Start of Stored data

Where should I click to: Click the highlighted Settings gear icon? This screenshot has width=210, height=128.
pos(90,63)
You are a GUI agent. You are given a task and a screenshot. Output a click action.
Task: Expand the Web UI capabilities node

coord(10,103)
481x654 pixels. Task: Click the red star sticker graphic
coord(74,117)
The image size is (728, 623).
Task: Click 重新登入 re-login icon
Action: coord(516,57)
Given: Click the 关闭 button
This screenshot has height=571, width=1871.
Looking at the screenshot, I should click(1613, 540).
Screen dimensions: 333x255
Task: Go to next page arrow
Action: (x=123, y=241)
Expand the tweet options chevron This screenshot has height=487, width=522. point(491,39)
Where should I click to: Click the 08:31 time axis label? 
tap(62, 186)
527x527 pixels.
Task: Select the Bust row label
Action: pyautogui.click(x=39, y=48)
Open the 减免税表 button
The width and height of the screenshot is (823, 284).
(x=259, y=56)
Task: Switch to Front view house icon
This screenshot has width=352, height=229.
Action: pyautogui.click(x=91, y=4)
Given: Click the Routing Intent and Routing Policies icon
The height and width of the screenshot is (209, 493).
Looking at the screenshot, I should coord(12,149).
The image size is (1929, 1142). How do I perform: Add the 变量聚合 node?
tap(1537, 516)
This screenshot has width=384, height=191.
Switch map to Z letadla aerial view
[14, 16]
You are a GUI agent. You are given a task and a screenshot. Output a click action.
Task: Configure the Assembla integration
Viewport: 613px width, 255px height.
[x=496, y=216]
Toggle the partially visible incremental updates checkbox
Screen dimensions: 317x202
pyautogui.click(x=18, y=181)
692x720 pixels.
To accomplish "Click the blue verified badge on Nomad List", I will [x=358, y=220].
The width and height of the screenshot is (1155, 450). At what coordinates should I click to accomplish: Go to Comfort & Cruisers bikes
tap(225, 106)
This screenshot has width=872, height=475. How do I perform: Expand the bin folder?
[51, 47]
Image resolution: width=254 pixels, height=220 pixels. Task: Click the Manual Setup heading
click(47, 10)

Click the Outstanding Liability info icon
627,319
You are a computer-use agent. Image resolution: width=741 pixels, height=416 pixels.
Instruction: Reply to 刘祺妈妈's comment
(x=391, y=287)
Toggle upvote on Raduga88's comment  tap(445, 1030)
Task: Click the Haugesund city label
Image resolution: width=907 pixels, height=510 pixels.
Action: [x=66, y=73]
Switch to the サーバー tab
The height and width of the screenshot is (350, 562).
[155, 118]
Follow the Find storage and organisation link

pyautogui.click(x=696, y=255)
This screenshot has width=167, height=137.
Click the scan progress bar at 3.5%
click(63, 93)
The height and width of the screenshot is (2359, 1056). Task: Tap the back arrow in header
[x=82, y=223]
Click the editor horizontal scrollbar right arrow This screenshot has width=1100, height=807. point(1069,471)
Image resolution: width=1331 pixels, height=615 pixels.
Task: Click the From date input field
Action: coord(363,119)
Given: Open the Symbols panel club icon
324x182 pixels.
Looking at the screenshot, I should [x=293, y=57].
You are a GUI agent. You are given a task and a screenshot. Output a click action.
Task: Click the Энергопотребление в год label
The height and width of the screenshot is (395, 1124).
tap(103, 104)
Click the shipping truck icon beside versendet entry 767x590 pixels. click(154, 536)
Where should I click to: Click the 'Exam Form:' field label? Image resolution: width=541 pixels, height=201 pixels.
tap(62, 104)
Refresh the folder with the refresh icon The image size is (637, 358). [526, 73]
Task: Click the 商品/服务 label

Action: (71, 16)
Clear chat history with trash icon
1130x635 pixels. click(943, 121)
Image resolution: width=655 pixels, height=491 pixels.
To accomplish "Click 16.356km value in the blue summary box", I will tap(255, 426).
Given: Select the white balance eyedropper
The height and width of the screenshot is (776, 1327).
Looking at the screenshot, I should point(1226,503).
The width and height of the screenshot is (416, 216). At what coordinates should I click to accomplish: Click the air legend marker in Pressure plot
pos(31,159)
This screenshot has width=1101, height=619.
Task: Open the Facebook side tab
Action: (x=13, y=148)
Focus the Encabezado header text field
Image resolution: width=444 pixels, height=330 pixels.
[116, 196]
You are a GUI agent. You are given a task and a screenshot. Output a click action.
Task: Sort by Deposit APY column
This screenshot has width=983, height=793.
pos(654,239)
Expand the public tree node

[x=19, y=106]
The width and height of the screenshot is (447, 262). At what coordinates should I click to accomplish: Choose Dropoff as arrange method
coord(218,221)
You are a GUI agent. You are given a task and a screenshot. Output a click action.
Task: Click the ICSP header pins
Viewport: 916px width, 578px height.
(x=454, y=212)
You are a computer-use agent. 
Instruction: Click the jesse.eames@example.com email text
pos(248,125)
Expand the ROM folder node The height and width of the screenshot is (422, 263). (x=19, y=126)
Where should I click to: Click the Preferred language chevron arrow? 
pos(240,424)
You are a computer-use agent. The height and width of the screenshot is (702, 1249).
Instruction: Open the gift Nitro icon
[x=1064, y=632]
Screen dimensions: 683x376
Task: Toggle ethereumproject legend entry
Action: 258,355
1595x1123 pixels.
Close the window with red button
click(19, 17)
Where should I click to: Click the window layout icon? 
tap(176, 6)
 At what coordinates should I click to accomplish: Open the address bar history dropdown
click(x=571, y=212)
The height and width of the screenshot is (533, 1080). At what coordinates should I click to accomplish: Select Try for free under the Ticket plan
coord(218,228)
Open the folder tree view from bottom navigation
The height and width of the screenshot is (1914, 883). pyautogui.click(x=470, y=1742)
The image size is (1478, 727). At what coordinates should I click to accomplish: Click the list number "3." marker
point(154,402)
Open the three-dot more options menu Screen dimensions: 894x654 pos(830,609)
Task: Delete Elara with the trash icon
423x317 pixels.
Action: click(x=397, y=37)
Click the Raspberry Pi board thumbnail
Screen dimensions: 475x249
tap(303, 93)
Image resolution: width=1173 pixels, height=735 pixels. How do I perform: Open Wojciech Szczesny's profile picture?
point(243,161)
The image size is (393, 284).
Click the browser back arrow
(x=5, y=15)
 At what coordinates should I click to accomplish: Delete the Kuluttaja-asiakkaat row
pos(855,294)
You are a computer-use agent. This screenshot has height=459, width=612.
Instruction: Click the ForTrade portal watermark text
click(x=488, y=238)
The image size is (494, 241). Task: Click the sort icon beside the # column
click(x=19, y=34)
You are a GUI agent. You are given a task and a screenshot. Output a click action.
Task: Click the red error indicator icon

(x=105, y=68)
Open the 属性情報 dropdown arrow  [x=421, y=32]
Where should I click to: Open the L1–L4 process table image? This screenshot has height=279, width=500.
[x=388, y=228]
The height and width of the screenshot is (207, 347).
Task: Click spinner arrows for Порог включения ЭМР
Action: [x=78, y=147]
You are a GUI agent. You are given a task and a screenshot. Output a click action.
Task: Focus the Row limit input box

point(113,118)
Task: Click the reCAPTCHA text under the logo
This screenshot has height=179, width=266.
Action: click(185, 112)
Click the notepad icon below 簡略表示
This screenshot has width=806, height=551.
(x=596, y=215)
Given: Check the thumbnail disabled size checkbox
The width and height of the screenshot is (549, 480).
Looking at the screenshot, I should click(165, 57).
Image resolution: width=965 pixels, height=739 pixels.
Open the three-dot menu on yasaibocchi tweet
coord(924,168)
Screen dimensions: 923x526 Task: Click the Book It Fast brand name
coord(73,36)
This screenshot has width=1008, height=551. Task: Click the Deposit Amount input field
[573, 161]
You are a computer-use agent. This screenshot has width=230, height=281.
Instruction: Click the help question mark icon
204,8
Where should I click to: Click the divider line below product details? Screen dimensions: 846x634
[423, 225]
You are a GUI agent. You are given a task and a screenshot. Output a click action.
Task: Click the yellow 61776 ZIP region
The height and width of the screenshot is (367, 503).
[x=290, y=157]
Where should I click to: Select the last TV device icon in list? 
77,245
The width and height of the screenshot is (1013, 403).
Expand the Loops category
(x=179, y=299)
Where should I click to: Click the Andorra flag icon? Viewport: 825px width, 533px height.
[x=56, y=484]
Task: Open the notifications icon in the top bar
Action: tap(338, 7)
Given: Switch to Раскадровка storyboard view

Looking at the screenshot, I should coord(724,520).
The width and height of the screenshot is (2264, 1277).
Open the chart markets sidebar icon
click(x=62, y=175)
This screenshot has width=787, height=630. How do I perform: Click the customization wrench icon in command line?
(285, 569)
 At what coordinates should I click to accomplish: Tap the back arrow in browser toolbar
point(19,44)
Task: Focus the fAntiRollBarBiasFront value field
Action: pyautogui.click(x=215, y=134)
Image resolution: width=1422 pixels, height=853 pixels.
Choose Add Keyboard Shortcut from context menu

End of Stored data

[What is being asked]: Look above for the line with "Where should I click to: Open" and the line with "Task: Click the reCAPTCHA text under the logo", and reproduce exactly those two lines plus every line between, nothing more.

[Answer section]:
Where should I click to: Open the L1–L4 process table image? This screenshot has height=279, width=500.
[x=388, y=228]
The height and width of the screenshot is (207, 347).
Task: Click spinner arrows for Порог включения ЭМР
Action: [x=78, y=147]
You are a GUI agent. You are given a task and a screenshot. Output a click action.
Task: Focus the Row limit input box

point(113,118)
Task: Click the reCAPTCHA text under the logo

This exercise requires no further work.